The contradiction even exists amongst large federal agencies: In new storm guidelines, the Centers for Disease Control and Prevention recommended small shelters of fewer than 50 people. But the Federal Emergency Management Agency acknowledged that big shelters “will still be necessary.”
Traditional school shelters will be unavoidable, at least in densely populated areas.
In Miami-Dade County for example, there are 81 shelters, the largest of which can usually accommodate up to 1,500 people. They are looking at ways to adapt the shelters to prevent virus spread: Setting aside 36 square feet per person, up from the usual 20 square feet; staggering meal times; emptying classrooms of furniture so they could be used for large families; grouping symptomatic people or those who have tested positive for the virus (or designate a specific shelter for those evacuees).
State agencies are also not relying on the availability of rapid testing to become widely available to reliably determine which evacuees are sick. Those entering shelters will have their temperatures taken and be asked questions about symptoms and exposure when they arrive.

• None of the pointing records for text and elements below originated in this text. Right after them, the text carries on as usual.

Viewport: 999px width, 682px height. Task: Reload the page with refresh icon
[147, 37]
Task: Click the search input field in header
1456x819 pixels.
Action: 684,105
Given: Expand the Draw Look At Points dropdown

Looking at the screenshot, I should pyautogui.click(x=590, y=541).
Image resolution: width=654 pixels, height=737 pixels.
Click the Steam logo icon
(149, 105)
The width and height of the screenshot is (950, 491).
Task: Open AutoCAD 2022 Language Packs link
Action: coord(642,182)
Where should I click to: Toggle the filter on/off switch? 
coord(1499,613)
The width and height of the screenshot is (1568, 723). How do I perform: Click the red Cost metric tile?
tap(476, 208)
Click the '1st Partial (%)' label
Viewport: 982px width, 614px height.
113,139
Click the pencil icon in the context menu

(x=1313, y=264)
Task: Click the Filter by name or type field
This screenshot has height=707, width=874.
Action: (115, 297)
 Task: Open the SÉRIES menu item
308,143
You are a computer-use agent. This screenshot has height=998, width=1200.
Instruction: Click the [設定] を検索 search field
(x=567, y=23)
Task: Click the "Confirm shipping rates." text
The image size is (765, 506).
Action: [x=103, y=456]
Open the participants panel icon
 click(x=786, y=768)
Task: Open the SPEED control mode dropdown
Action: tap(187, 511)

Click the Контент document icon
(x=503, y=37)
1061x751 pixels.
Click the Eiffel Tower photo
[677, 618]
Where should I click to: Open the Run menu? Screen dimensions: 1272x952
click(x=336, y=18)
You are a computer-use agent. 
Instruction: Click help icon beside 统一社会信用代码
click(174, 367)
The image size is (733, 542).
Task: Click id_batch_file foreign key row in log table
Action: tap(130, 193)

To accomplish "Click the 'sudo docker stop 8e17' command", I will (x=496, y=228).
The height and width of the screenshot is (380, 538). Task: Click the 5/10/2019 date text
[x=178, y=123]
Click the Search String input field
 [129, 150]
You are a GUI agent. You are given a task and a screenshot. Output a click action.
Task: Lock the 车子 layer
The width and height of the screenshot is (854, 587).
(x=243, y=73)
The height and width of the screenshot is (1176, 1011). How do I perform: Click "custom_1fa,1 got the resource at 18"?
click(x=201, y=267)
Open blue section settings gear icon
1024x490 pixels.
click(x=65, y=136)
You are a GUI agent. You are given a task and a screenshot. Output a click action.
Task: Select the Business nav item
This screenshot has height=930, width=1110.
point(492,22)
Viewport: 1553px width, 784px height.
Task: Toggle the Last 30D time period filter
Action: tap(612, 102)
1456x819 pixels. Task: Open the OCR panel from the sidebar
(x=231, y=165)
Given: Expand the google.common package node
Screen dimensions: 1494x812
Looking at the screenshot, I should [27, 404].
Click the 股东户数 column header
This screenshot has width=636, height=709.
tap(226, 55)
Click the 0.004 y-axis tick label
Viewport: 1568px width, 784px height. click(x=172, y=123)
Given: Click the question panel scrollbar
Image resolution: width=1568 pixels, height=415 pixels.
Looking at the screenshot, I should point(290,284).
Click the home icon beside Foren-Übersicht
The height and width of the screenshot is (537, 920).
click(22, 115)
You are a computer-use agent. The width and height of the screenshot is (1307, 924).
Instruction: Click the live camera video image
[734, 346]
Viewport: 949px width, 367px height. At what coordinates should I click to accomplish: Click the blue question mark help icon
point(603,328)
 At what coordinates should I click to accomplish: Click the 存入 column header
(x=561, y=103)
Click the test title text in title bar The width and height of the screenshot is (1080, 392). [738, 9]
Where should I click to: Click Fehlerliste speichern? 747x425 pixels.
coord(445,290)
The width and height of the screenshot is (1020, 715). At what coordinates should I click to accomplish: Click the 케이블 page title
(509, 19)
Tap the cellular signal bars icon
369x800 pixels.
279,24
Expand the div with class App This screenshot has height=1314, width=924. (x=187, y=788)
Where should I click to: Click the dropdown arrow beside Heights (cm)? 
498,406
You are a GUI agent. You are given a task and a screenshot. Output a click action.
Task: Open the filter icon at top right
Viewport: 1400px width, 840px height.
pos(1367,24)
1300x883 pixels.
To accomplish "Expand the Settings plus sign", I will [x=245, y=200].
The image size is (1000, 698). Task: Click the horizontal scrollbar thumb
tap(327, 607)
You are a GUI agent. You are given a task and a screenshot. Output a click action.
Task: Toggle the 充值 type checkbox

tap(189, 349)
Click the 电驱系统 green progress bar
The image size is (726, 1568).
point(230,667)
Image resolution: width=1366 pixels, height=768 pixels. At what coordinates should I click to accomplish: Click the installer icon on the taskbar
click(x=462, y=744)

Also, it will be challenging to find volunteers to work in the shelters alongside county employees. The state may assign its own workers or temporarily hire unemployed people. Florida has set aside 10 million masks for use during hurricanes, he added.
To send evacuees to other counties — out of the vulnerable Keys, for example — emergency managers might have to rent more buses so passengers can sit at a safe distance from each other. The State of Florida has even been talking to Uber and Lyft to possibly provide individual rides if needed.
After 2018’s storm, Florida ordered all nursing homes and assisted living facilities to install generators for cooling systems after as many as 12 people died from the sweltering heat in a Broward County nursing home during Hurricane Irma. Nursing homes in evacuation zones might have to send residents to facilities out of the storm’s path that have extra beds, she said, or to one of the various sites that have been set up recently to relieve overcrowded hospitals in the event of a Covid-19 surge.
After a storm, a host of other concerns would emerge. Amid the economic crisis, more people could need meals, perhaps for a week or more. And electricity would likely take longer to restore because utility crews would be working under unusual conditions.
Then there is the question of accommodations for storm workers. Gone would be the usual large tent cities for up to 2,000 workers with centralized cafeterias, showers and laundry. Instead, crews would have to stay in smaller staging areas that allow for social distancing but also result in less efficient replenishing of equipment, which would slow workers down. The things that will need to be done to keep folks safe from the virus will lead to inefficiencies in the ability to respond normally.